Problem statement: Do any lines in the data below contain "header"? If so, copy every one of them.

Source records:
--- START ---

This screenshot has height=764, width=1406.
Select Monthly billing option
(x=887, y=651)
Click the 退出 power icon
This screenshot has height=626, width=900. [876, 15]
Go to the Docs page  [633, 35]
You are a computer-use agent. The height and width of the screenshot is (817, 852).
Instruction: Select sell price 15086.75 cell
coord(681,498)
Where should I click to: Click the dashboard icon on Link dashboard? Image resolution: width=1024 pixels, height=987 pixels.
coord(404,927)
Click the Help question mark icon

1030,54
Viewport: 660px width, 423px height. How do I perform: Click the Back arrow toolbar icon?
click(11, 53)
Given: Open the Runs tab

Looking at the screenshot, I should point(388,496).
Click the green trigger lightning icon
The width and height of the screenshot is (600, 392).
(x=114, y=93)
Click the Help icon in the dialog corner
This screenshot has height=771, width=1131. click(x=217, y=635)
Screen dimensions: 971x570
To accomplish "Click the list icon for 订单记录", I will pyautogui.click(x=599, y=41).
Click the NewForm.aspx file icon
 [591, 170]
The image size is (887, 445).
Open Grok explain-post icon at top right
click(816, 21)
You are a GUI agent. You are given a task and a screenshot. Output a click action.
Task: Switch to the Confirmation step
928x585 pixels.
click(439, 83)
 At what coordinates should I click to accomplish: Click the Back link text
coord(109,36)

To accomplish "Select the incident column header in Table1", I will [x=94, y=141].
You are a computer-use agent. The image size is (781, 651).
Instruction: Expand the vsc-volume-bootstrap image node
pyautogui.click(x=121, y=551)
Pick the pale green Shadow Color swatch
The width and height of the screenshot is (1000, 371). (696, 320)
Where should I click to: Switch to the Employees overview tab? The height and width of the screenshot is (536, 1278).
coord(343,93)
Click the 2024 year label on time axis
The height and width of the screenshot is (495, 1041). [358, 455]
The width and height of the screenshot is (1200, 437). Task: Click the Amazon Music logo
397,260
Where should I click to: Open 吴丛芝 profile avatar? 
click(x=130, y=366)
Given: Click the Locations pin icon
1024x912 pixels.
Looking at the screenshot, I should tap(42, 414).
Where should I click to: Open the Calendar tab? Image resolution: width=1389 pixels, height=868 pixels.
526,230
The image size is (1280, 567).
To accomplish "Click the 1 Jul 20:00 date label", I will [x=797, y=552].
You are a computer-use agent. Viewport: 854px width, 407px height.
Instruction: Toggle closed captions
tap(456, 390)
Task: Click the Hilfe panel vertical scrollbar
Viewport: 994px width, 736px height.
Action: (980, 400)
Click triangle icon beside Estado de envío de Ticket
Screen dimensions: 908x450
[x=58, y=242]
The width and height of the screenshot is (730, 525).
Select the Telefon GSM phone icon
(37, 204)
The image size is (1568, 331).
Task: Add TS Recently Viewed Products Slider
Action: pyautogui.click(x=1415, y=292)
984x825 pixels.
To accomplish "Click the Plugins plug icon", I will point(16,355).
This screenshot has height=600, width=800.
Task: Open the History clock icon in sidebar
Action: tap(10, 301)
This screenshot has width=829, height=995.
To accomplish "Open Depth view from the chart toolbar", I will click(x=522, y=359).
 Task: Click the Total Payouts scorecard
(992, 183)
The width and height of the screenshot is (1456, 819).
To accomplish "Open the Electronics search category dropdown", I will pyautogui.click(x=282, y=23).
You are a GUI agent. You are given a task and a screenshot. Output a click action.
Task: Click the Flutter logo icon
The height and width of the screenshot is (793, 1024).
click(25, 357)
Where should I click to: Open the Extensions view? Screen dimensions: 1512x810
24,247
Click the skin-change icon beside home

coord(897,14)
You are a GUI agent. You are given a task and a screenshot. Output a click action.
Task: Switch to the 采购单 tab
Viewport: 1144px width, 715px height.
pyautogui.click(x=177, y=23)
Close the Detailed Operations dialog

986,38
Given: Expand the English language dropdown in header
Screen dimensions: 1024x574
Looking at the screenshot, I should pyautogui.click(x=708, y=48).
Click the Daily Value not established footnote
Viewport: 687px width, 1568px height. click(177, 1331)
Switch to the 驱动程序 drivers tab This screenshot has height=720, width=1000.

--- END ---

Written answer:
To accomplish "Select the incident column header in Table1", I will [x=94, y=141].
Given: Expand the English language dropdown in header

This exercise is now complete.